Entre-a(co)bertas
A janela aberta permitia entrar uma insistente corrente de ar frio, típica daquela época do ano. Mas ainda assim permanecia aberta. Não porque o residente não sentia frio — afinal, este tremia — mas apenas porque a dormência que o embalava era como um resto de morfina na guerra e o frio como gelo na ferida, impedido que se inche, afastando a dor com um excesso de sensações sobre sua pele. Só que não havia mais para onde fugir, não se ousasse tentar ir para longe de si mesmo.

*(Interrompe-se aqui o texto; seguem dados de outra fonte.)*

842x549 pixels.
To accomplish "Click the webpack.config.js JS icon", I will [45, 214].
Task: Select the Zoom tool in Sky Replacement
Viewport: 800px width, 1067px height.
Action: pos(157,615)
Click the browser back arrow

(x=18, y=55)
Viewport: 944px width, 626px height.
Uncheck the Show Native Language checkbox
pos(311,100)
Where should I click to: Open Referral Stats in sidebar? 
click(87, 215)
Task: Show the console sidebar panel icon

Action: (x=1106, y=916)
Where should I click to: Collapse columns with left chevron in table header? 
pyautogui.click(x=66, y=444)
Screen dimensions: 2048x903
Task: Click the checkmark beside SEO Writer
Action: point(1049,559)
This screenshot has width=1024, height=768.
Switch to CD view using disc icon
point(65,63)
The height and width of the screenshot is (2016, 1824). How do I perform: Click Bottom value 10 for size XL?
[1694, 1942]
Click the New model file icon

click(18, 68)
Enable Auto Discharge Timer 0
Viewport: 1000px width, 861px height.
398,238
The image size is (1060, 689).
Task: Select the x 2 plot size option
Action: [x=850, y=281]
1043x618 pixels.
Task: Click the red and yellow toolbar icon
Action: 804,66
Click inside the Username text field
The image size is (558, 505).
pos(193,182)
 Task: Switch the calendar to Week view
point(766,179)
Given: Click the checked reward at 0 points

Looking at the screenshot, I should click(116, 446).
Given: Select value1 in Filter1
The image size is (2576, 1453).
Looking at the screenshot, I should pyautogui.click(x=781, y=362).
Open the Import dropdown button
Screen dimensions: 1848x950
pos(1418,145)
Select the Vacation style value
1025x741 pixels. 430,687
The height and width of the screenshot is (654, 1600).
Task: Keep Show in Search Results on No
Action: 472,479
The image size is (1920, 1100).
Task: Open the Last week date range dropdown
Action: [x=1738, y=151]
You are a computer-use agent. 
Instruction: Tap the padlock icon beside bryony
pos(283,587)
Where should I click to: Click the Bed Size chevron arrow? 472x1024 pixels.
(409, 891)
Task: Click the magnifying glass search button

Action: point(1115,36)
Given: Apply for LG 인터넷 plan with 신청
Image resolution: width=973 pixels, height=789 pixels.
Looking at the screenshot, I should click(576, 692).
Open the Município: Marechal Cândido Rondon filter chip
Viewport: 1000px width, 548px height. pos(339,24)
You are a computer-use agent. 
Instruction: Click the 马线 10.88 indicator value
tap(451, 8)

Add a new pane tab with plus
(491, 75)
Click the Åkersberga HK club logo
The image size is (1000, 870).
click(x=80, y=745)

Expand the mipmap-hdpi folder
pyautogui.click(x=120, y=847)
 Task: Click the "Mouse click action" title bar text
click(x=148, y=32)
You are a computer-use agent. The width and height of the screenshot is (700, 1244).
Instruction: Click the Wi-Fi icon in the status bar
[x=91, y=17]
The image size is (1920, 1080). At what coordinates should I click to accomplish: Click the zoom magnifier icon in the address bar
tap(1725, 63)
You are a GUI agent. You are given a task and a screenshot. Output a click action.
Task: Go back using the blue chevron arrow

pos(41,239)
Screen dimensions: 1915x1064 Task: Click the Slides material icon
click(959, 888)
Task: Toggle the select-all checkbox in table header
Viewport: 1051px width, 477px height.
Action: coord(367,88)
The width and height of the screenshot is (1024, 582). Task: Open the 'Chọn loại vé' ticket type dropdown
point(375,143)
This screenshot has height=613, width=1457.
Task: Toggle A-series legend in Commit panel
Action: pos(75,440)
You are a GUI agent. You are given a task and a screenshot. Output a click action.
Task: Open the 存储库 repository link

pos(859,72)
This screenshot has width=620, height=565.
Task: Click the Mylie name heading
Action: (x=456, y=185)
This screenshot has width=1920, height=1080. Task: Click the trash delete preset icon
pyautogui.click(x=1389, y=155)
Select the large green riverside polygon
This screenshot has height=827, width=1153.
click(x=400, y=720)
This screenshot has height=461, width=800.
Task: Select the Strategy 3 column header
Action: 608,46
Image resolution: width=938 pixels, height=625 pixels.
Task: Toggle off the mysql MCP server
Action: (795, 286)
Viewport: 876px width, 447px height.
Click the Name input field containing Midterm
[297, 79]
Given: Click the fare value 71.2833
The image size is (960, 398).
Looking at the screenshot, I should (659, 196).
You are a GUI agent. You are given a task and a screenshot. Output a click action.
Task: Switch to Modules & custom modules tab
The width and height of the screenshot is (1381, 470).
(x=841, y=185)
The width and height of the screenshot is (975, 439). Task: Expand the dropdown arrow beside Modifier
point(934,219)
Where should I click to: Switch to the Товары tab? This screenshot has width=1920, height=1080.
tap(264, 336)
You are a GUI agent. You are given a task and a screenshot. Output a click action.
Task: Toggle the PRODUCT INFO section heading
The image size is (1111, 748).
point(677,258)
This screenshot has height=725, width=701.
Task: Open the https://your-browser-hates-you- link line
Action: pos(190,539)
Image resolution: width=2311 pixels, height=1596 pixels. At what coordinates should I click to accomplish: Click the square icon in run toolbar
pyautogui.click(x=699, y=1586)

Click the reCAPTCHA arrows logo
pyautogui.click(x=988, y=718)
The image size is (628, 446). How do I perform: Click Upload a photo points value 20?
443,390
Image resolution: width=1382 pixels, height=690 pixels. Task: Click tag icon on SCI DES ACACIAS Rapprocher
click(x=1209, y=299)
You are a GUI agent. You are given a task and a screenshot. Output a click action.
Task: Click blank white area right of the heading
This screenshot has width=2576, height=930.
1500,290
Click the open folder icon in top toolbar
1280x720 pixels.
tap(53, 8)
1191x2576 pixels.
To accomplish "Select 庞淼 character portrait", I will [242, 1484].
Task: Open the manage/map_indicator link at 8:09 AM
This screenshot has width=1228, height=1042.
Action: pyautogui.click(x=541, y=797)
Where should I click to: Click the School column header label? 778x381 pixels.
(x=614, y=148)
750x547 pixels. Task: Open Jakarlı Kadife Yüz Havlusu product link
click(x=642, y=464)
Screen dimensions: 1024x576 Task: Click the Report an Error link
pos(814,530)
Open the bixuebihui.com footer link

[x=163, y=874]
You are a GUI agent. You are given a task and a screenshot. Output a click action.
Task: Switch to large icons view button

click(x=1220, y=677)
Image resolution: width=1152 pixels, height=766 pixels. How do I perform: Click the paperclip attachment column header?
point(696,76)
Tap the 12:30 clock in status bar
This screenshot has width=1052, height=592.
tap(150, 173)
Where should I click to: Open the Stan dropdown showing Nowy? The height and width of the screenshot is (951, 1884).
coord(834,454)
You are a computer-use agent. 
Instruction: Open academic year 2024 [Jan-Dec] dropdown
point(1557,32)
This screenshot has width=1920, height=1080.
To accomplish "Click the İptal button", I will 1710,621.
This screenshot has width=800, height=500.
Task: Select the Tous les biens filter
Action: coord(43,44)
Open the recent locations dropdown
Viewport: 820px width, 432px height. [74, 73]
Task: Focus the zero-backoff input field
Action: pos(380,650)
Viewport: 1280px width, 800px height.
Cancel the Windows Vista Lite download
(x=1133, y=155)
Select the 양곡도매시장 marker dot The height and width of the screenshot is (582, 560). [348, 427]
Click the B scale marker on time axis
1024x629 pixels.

É tão fácil lutar contra os males externos — pareceu naquele momento. Existem opções bem estabelecidas e intuitivas: fugir ou lutar, morrer ou sobreviver. O mesmo instinto que tornava aquela sensação um mal externo que sua mente dava forma e logo não compreendia como não havia nada lá, lutando insistentemente contra si mesma num processo de auto-sabotagem sem válvula de escape.
Só o medo.
Medo, irracional e único. A sensação primordial que nos torna irracionais tão facilmente. Um piscar de olhos no escuro. Nus diante do desconhecido que nos cerca, sem fogo, sem mitos e sem cobertas. Só o terror puro que te faz correr quando as luzes se apagam. Ele está se aproximando.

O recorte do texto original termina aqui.